An ice and snowstorm was predicted to hit our area during the night. While most Central Arkansans made a mad dash to Walmart, our family made a mad dash to … the library. We can live without extra milk and bread for a day or two, but books? Gotta have ’em if we have a snow day!
My mom was a teacher who loved to read and instilled that same passion in her kids. After we put on our pajamas, Mom would sit on the floor in front of the couch with a child on either side and three behind her on the couch while she took us on adventures across the prairie or on a journey with Bilbo and Frodo. Long after we were old enough to read ourselves, we were still gathering around Mom for the next chapter.

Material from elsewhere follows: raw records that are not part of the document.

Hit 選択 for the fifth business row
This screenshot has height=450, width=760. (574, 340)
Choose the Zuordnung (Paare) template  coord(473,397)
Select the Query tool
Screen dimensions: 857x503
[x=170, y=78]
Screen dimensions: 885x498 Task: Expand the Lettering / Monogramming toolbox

We did not always have a television in our home, but when we did, she was always monitoring and limiting our viewing. At one time, she thought we were watching too much TV, so she moved the large console to the garage. On a wintery Saturday morning, we grabbed our sleeping bags and curled up on lawn chairs to watch cartoons. The obsession to watch TV soon passed. I still prefer reading a book to watching a movie. You don’t want me on your team for any trivia game asking questions about movies or TV characters.

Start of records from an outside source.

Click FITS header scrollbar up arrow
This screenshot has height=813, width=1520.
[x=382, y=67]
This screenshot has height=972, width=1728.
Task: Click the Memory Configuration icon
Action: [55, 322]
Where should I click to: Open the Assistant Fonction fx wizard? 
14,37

My kids are surrounded by electronic media — computers, game systems, TV, iPods, cell phones — and we are entering the “tween years.” We have in our home most modern electronics but are trying to set healthy limits while they are young.
- During the school week, we do not watch television. The standard was set before they began school and has not been questioned. We have not subscribed to cable or satellite, so there is not much of interest to watch.
- On Sunday, they receive “electronic tickets.” Each ticket is worth 30 minutes of screen time (computer or game system, excluding computer use for school work). For every 30 minutes of reading on their own, they can earn back a ticket. But they can also lose tickets for neglecting chores, etc.
- Our computers and TV are in our family room and not allowed in the bedrooms. Filters are necessary on our computers. Before choosing a movie, we go online to check rating and content on Plugged In. The site offers reviews on movies, music, games, TV, and pop culture.
- No electronics are used during dinnertime, including the telephone. All calls go to voicemail, the TV is off, and iPods and cell phones not allowed at the table.
At 7:45 p.m., the house is quiet except for Mom or Dad’s voice. The kids surround us, eager to hear about Tarzan’s adventure or about Kit’s next news scoop. I know to treasure these last remaining years that our kids are willing to still end the evening with a story. I would love advice from you on how to handle our media-driven culture as we move into the next stage of life!